In the second study, McClendon et al. investigated the efficacy of PD0332991 in combination with doxorubicin in triple-negative breast cancer cell lines. Again, RB functionality was paramount in determining response to either PD0332991 monotherapy or combination treatment. In RB-deficient cancer cells, CDK4/6 inhibition had no effect in either instance. However, in RB-expressing cancer cells, CDK4/6 inhibition and doxorubicin provided a cooperative cytostatic effect, although doxorubicin-induced cytotoxicity was substantially reduced, assessed by markers for mitotic catastrophe and apoptosis. Additionally, despite cytostatic cooperativity, CDK4/6 inhibition maintained the viability of RB-proficient cells in the presence of doxorubicin, which repopulated the culture after removal of drug. These results reflect previous data demonstrating that ectopic expression of p16^INK4A can protect cells from the lethal effects of DNA damaging and anti-mitotic chemotherapies.⁷ Similar results have been reported in MMTV-c-neu mice bearing RB-proficient HER2-driven tumors, where PD0332991 compromised carboplatin-induced regressions,⁸ suggesting that DNA-damaging treatments should not be combined concomitantly with CDK4/6 inhibition in RB-proficient tumors.
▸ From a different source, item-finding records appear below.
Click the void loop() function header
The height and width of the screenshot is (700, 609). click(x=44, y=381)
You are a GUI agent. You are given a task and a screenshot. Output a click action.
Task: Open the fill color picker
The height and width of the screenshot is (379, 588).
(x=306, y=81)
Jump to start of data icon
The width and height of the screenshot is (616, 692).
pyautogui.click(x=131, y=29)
To combine CDK4/6 inhibition with cytotoxics, sequential treatment may be considered, in which CDK4/6 inhibition is followed by DNA damaging chemotherapy; cells relieved of G₁ arrest may synchronously enter S phase, where they may be most susceptible to agents disrupting DNA synthesis. Release of myeloma cells from a prolonged PD0332991-mediated G₁ block leads to S phase synchronization; interestingly, all scheduled gene expression is not completely restored (including factors critical to myeloma survival such as IRF4), further favoring apoptotic responses to cytotoxic agents.⁹ Furthermore, in RB-deficient tumors, CDK4/6 inhibitors may be used to maximize the therapeutic window between transformed and non-transformed cells treated with chemotherapy. In contrast to RB-deficient cancer cells, RB-proficient non-transformed cells arrested in G₁ in response to PD0332991 are afforded protection from DNA damaging agents, thereby reducing associated toxicities, including bone marrow suppression.⁸

In summary, the current work provides evidence for RB expression as a determinant of response to CDK4/6 inhibition in primary tumors and highlights the complexity of combining agents targeting the cell cycle machinery with DNA damaging treatments.